The "Indo-Pacific Strategy" Deepens the "Binary Predicament" in East Asia
 
 
The United States has long dominated and controlled East Asia, and it has done so at two levels: political security and economic trade. At the political security level, there is a robust U.S. military presence in East Asia, including the two major military alliances between the U.S., Japan, and South Korea, and countless military bases. At the economic and trade level, East Asian economies are highly dependent on exports, which in turn are highly dependent on the U.S. market, a direct manifestation of which is that most East Asian economies have long had the U.S. as their top export destination.

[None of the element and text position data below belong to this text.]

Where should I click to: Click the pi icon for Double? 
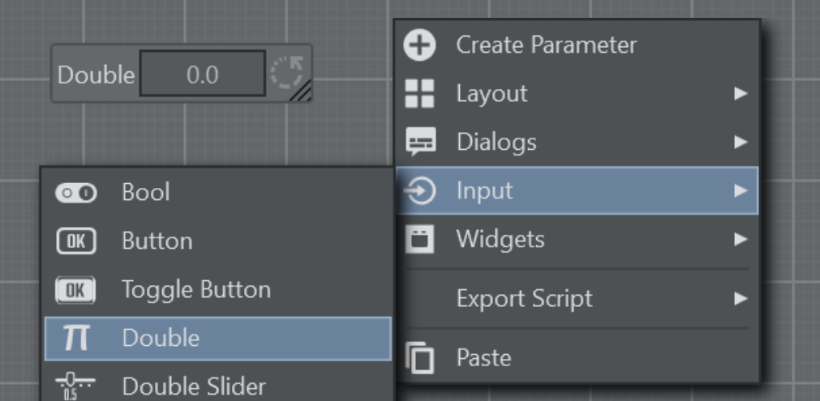pyautogui.click(x=75, y=339)
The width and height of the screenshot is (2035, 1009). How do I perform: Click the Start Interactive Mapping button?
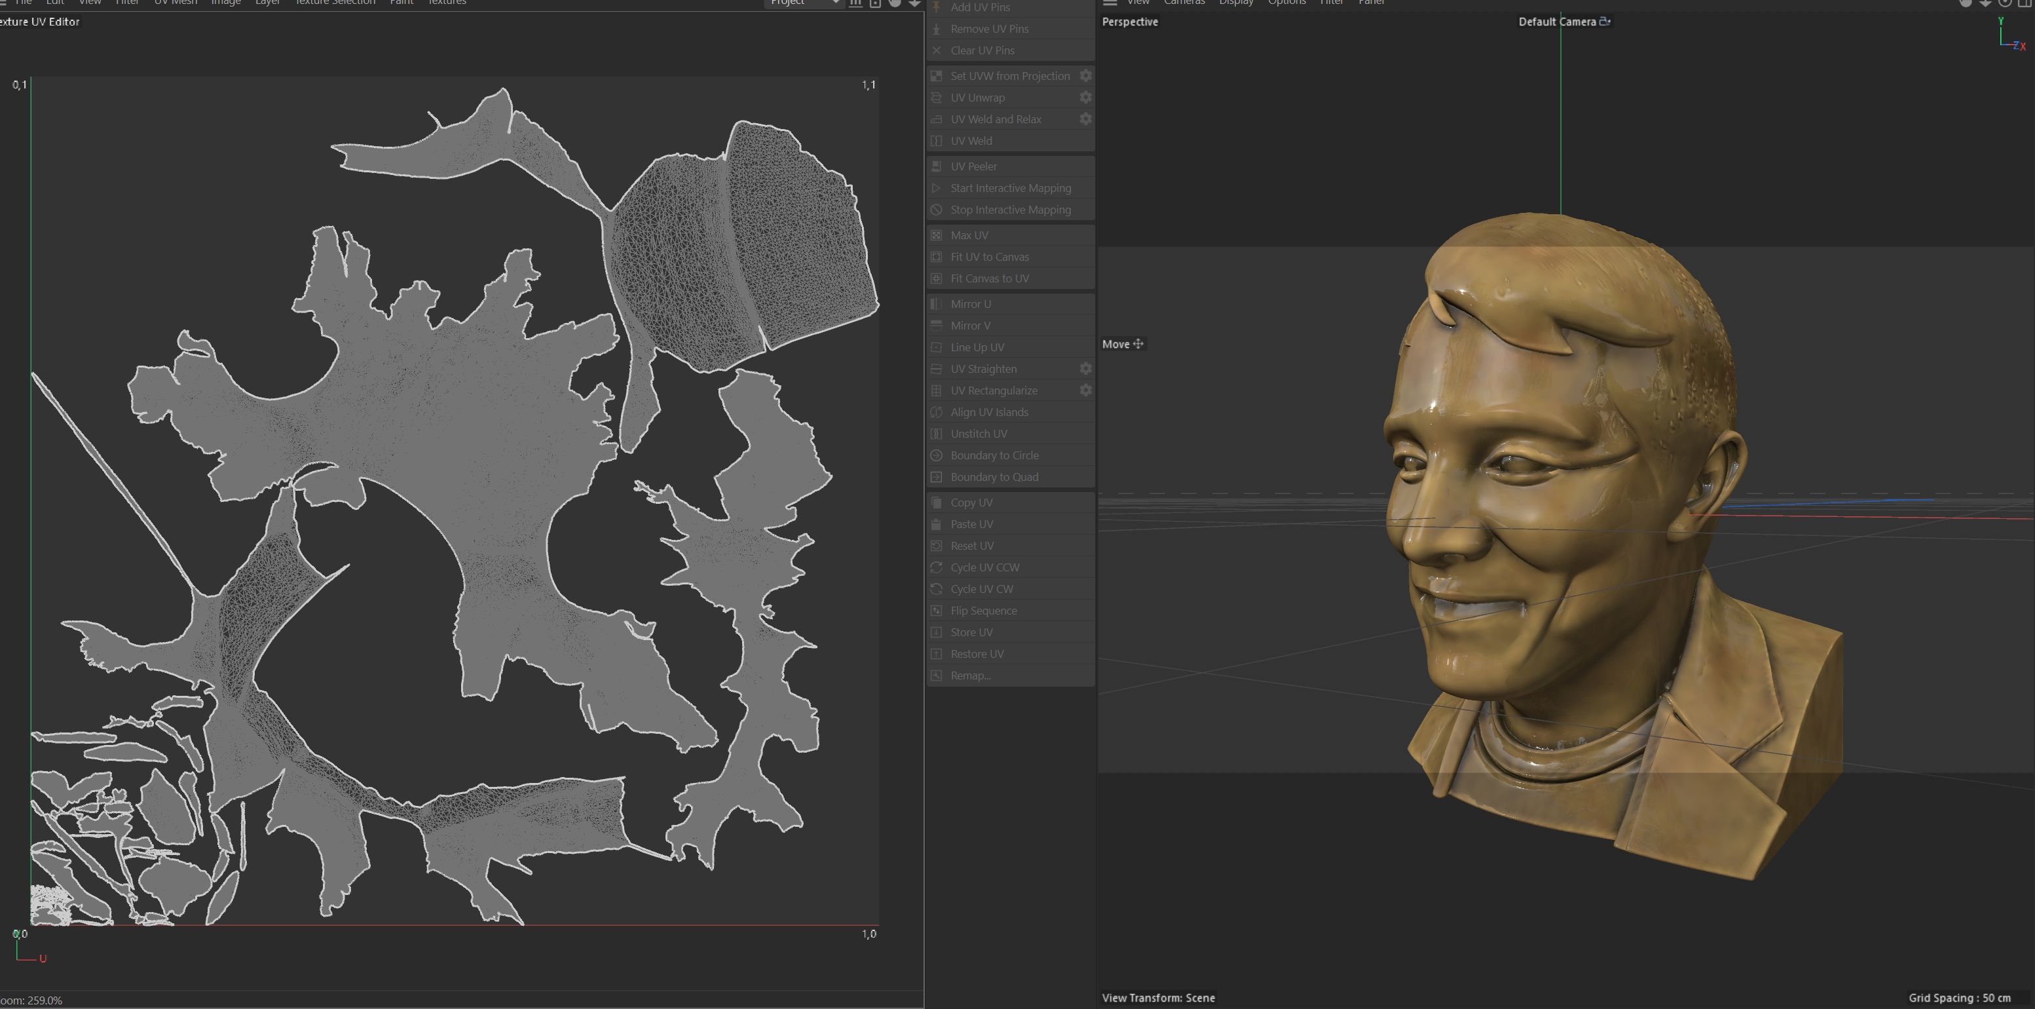click(x=1010, y=188)
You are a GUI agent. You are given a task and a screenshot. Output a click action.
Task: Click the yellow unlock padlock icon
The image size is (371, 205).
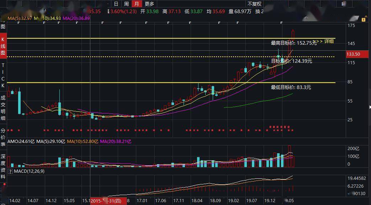pos(364,19)
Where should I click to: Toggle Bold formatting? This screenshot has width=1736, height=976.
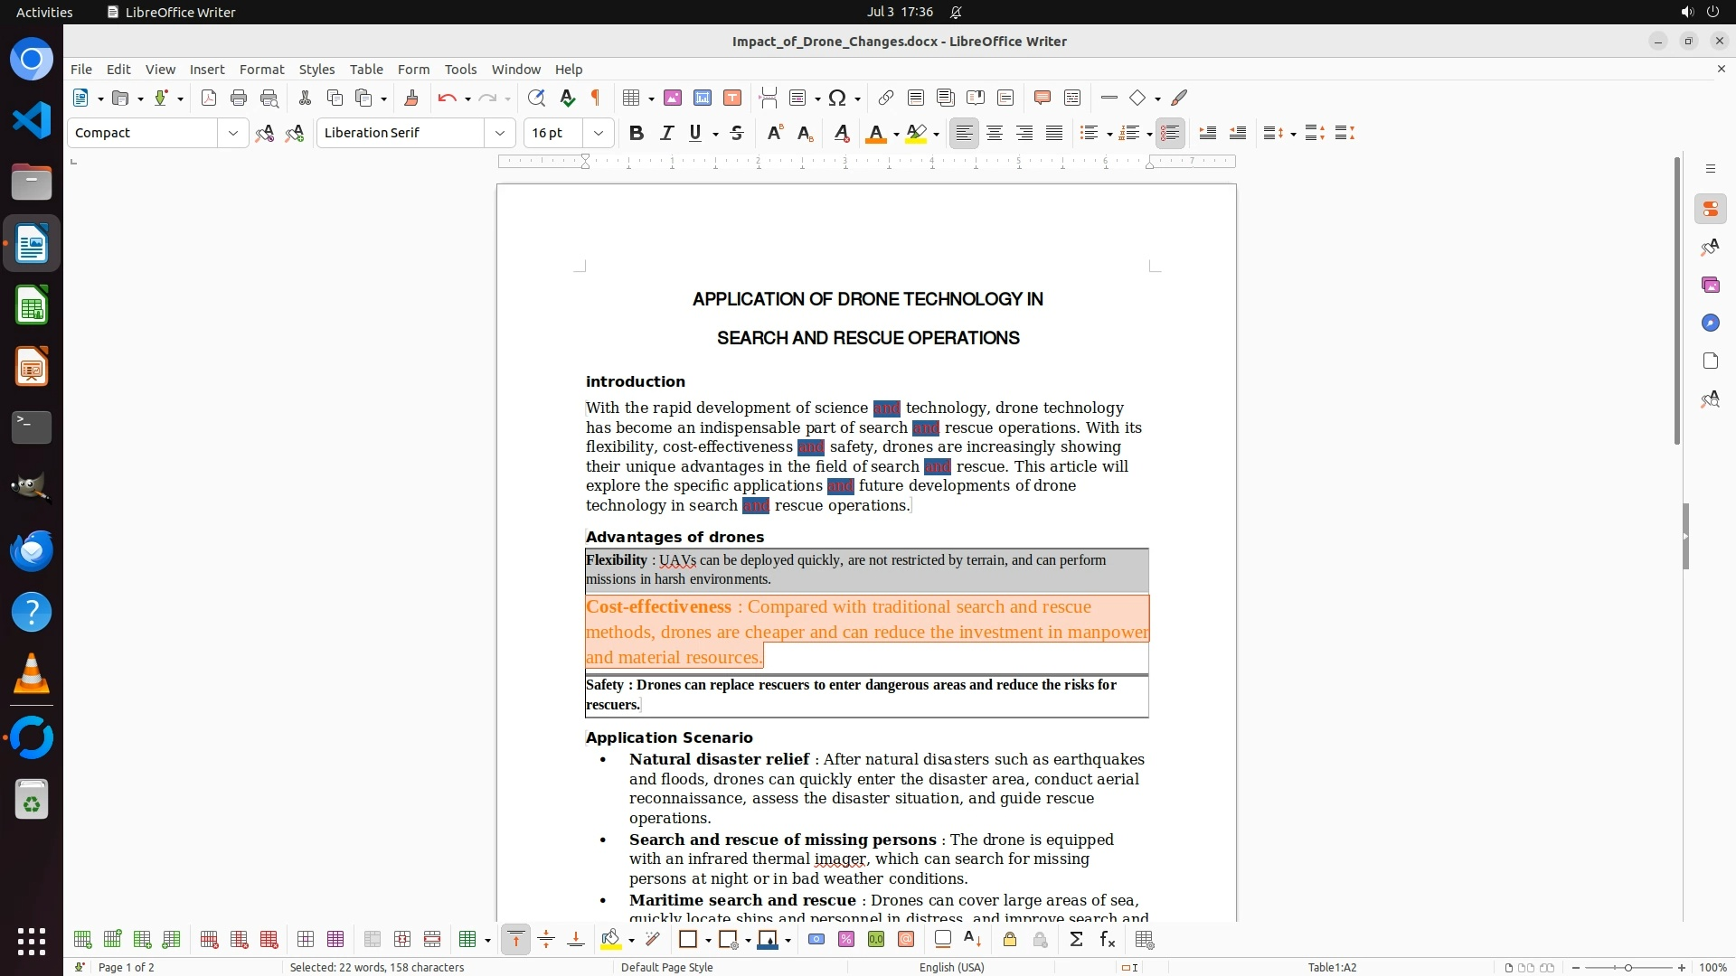point(637,133)
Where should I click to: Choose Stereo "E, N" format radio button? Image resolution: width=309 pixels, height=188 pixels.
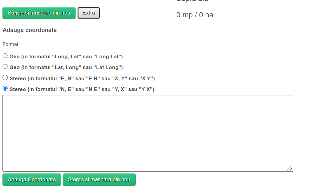tap(5, 77)
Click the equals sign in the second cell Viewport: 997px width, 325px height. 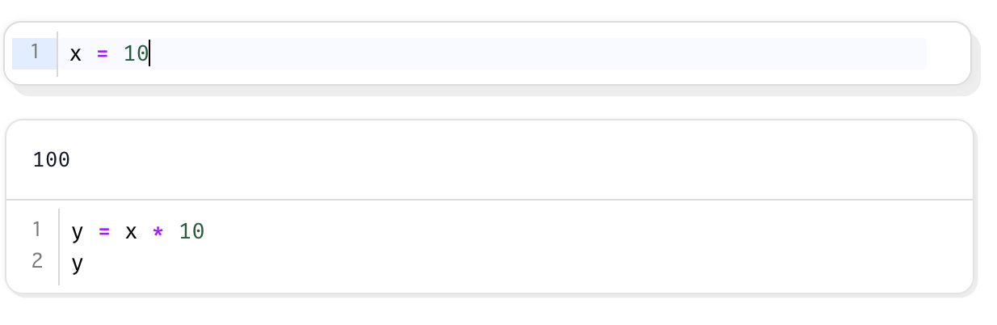click(103, 232)
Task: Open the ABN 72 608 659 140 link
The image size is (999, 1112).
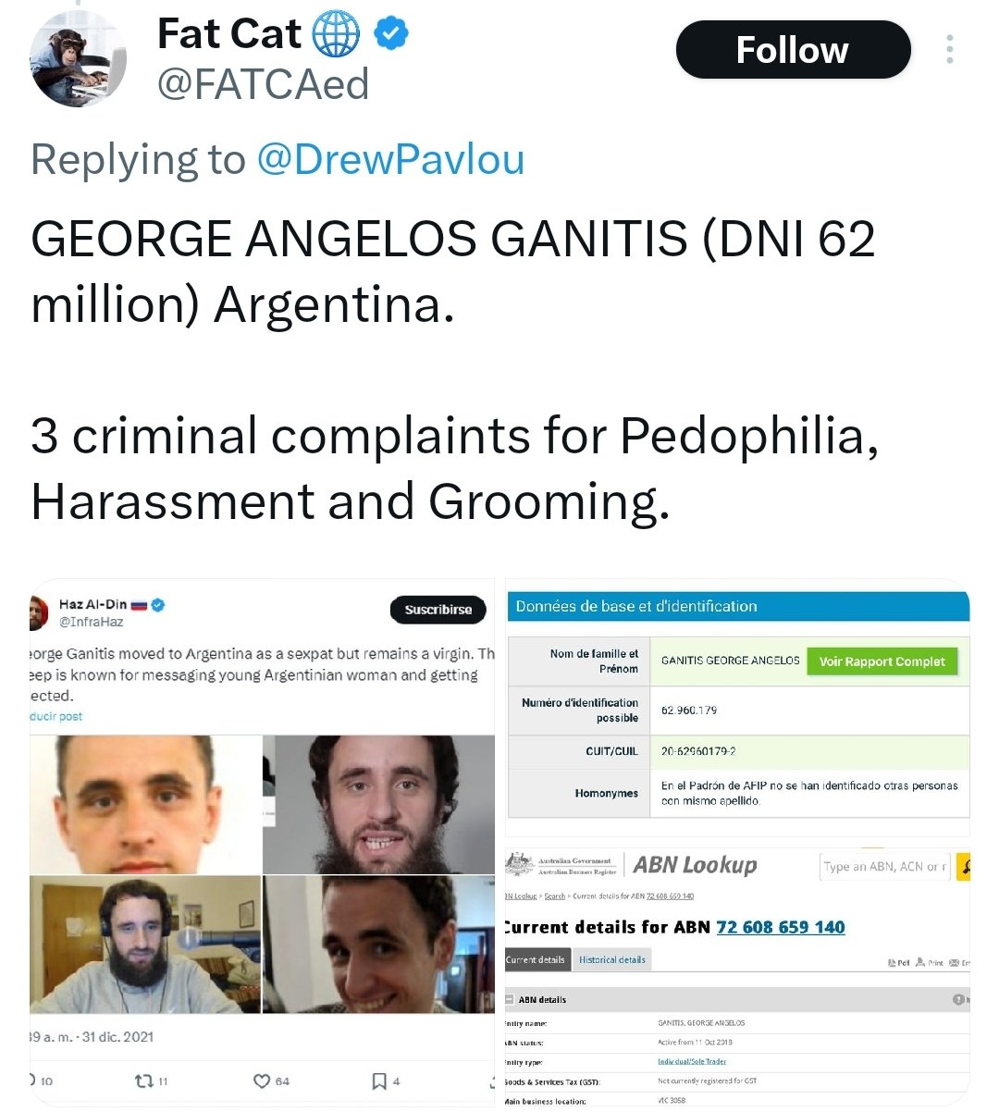Action: click(x=780, y=927)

​But more recently, and following the rapid rise of the Chinese economy and the growth of its market, East Asian economies remain highly dependent on exports, but their exports rely increasingly on China rather than the U.S., so that China has come to replace the United States, becoming the more important export destination for the majority of East Asian countries. At the same time, the United States has further strengthened its political and security control over East Asia through its "Pivot to Asia" or its "Indo-Pacific Strategy.” This has given rise to what is called the "binary dilemma" in East Asia, where countries are dependent on the U.S. for political security and dependent on China for economic and trade matters. 
 
Following the outbreak of the coronavirus pandemic, and in the face of the further rise of China's economic status and the further increase of East Asia's economic and trade dependence on China, the Biden administration has further increased measures political and security control in East Asia, with its main initiatives, including actively repairing the military alliances with Japan and South Korea, actively drawing in ASEAN countries at the political and security level, and increasing the intensity of the implementation of the "Indo-Pacific Strategy."  The two U.S.-Japan-India-Australia Quadruple Alliance Summits held over the course of 2021 are ample evidence of the U.S. determination and strength to promote the Indo-Pacific Strategy and increase its political and security control in East Asia. The direct result of this is the further deepening of the above-mentioned "binary dilemma" in East Asia.
 
Notes

[1]江瑞平, “新冠疫情加速东亚格局重塑,” first published on the website of the 中国国际问题研究基金会 (China Foundation for International Research) on October 20, 2021, and subsequently republished on the Aisixiang website on October 25, 2021.

[2]Translator’s note:  “报复式”回升.  A “retaliatory tariff” makes sense to me, but not a “retaliatory” rebound from a recession.  Perhaps this is economists’ humor?

[3]Translator’s note:  The reference is to Krugman’s 1994 article in Foreign Affairs, “The Myth of the Asian Miracle.”